======== Text passage ========

Yet, even with this flag’s transformation during these two pivotal moments, the question remains whether African Americans are fully satisfied with the Star-Spangled Banner. Can the unifying emblem of the United States measure up to the needs of a group whose “double consciousness” has become a defining aspect of its experience? Efforts to adopt other flags in recent years demonstrate that at least some black leaders have felt a need for something more.

Between 1968 and 1972, organizers in Newark, N.J., mounted an ultimately unsuccessful campaign to popularize a “Black American Heritage Flag,” featuring a gold sword on a red and black background. Its designers, who write about this in the book “The Rallying Point,” wanted black Americans to have a standard comparable to, say, the “ethnic” flags of immigrant groups from Ireland, Italy and Poland.

More recently, two organizations in Charleston, S.C., have taken a postmodern approach of presenting recognizable patterns in the vibrant reds, greens and blacks of the African liberation movement. The “African American Flag” superimposes these colors, along with blues and golds, on the Star-Spangled Banner itself, creating a new lexicon of what each of the stars and stripes represents. The result is an emblem transformed once more, this time by the actions of African Americans themselves rather than by a historically fickle national government.

======== Extracted material ========

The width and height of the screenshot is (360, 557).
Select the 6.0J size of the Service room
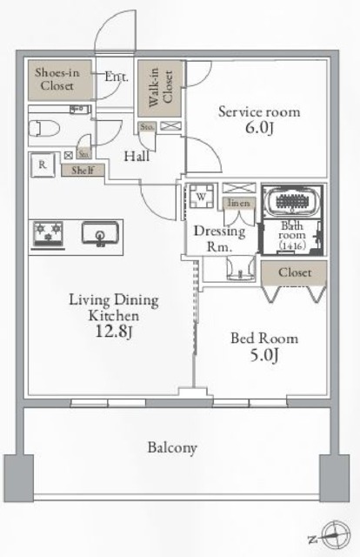click(259, 130)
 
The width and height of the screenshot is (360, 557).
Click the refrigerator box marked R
click(41, 163)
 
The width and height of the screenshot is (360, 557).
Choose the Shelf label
click(83, 171)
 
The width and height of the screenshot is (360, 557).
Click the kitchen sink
click(102, 232)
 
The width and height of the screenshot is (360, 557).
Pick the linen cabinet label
click(237, 203)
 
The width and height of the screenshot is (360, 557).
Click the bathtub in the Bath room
click(293, 201)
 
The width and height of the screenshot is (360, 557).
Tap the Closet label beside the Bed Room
click(296, 272)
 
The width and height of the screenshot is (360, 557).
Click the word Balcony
click(171, 448)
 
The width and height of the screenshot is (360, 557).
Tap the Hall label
click(135, 158)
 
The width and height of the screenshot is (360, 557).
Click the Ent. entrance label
click(116, 77)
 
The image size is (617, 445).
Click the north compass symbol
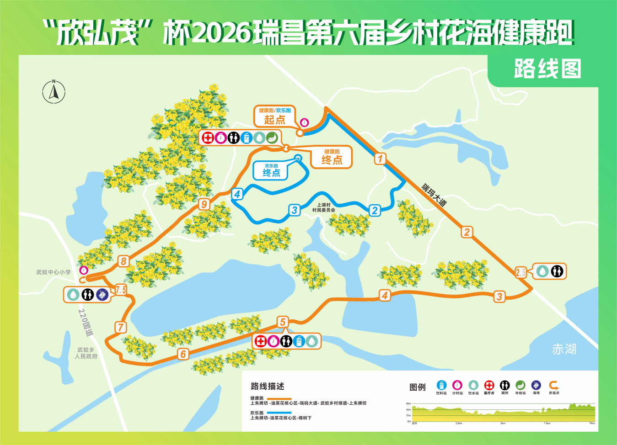[54, 91]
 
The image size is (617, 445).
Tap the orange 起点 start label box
[274, 116]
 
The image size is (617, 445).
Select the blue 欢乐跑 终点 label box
[271, 170]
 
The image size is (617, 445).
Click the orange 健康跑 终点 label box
[332, 157]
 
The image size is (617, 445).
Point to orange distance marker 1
[380, 159]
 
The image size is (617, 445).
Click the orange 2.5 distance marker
[520, 272]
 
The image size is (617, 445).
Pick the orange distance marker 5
[283, 322]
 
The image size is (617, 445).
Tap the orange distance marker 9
[204, 204]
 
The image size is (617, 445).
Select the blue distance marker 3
[295, 210]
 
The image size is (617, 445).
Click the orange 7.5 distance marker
[121, 290]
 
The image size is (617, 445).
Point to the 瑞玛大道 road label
[434, 195]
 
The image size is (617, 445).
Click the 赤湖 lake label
[564, 350]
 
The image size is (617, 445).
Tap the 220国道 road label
[86, 323]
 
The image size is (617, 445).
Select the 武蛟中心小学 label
[54, 272]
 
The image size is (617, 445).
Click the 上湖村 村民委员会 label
[324, 208]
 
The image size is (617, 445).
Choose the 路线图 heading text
[547, 69]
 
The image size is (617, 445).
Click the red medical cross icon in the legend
[489, 385]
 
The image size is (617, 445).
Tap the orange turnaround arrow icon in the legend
[553, 385]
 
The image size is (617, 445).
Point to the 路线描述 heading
[267, 387]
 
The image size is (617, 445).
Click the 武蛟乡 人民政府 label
[86, 353]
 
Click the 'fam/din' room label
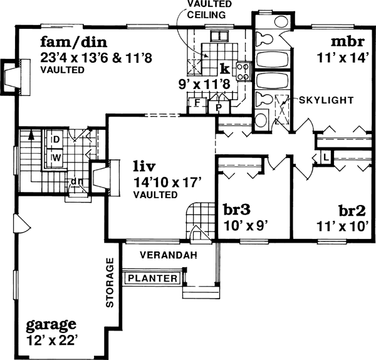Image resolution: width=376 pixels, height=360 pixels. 73,43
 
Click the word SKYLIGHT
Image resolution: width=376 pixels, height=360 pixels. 326,100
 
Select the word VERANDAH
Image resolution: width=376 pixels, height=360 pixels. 169,255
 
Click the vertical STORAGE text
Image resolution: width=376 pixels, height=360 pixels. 110,282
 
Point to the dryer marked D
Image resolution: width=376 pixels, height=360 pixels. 55,139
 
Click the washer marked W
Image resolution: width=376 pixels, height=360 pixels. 55,157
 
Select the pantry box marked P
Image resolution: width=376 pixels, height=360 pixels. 219,106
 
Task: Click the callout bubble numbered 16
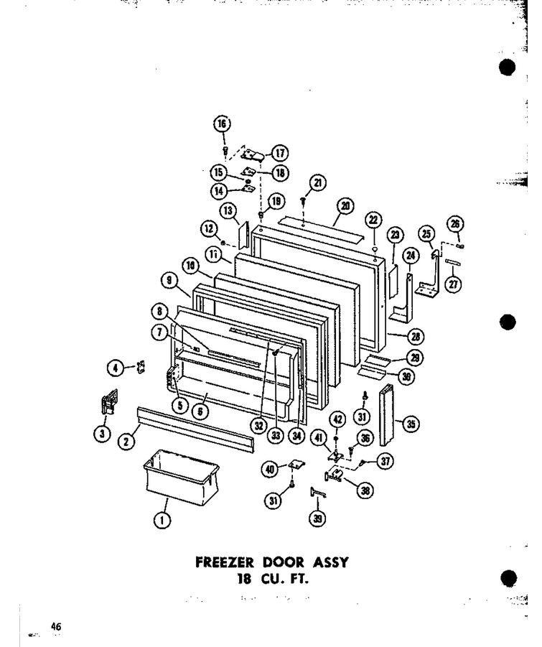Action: (x=222, y=124)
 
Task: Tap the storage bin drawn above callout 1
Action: (x=181, y=478)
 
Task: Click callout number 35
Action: (x=411, y=424)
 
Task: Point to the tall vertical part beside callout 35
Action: (x=386, y=415)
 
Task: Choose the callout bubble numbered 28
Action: (x=415, y=337)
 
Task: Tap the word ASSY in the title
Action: (x=330, y=562)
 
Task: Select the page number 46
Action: (x=56, y=626)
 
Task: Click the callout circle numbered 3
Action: (x=102, y=433)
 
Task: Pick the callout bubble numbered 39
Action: (x=317, y=518)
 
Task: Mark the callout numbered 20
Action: (x=345, y=205)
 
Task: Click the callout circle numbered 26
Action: (x=455, y=224)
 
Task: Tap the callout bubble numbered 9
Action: (x=169, y=281)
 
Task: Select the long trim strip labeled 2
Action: (x=196, y=429)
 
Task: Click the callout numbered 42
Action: (x=337, y=419)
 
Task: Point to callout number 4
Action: (x=116, y=368)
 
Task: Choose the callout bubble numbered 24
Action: (x=411, y=256)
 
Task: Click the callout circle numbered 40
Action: (x=270, y=469)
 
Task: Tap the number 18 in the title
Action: (x=244, y=579)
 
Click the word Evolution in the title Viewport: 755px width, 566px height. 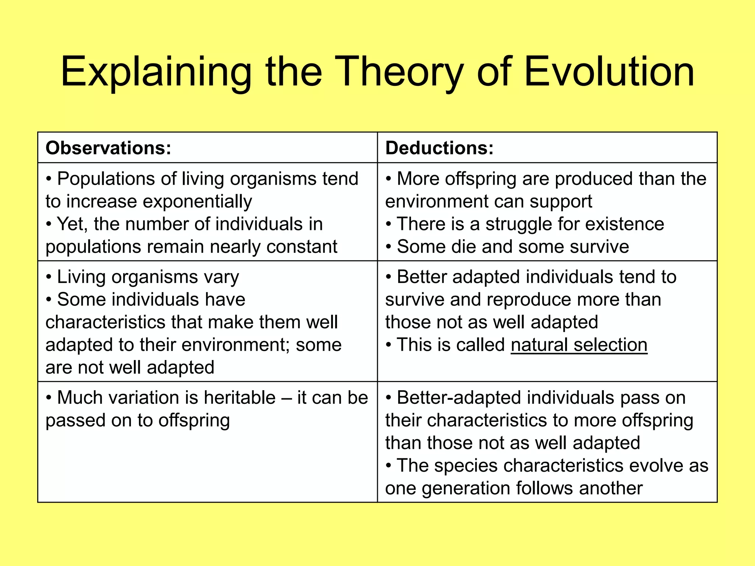tap(609, 71)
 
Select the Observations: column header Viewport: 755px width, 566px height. tap(108, 148)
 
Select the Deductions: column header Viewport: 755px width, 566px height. tap(439, 148)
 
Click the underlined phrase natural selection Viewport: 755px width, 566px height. tap(579, 345)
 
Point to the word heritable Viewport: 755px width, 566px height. tap(240, 398)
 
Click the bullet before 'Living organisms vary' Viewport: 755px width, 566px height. tap(49, 277)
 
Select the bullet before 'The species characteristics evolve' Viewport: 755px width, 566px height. tap(389, 466)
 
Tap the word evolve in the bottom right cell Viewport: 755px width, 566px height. tap(655, 466)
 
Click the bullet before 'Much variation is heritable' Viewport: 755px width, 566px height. tap(49, 398)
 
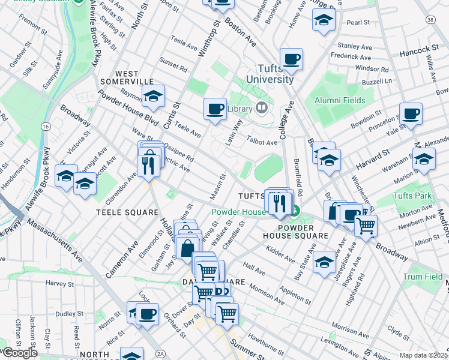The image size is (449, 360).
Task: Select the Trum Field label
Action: tap(421, 277)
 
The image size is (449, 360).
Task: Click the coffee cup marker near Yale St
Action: tap(411, 114)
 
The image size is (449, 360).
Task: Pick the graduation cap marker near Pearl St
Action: tap(324, 21)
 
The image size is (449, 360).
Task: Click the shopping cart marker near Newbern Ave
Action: tap(366, 226)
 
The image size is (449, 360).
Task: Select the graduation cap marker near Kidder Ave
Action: tap(324, 263)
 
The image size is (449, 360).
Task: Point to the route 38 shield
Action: tap(430, 20)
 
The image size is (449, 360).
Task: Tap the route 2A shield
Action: tap(160, 353)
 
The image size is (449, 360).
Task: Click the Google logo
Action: tap(19, 353)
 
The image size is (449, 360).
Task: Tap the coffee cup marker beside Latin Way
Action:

========

§ **Task description**
Copy out the passage on African Americans and flags word for word, in full. The rows have nothing to do with the text about flags.

§ **Solution to the problem**
Yet, even with this flag’s transformation during these two pivotal moments, the question remains whether African Americans are fully satisfied with the Star-Spangled Banner. Can the unifying emblem of the United States measure up to the needs of a group whose “double consciousness” has become a defining aspect of its experience? Efforts to adopt other flags in recent years demonstrate that at least some black leaders have felt a need for something more.

Between 1968 and 1972, organizers in Newark, N.J., mounted an ultimately unsuccessful campaign to popularize a “Black American Heritage Flag,” featuring a gold sword on a red and black background. Its designers, who write about this in the book “The Rallying Point,” wanted black Americans to have a standard comparable to, say, the “ethnic” flags of immigrant groups from Ireland, Italy and Poland.

More recently, two organizations in Charleston, S.C., have taken a postmodern approach of presenting recognizable patterns in the vibrant reds, greens and blacks of the African liberation movement. The “African American Flag” superimposes these colors, along with blues and golds, on the Star-Spangled Banner itself, creating a new lexicon of what each of the stars and stripes represents. The result is an emblem transformed once more, this time by the actions of African Americans themselves rather than by a historically fickle national government.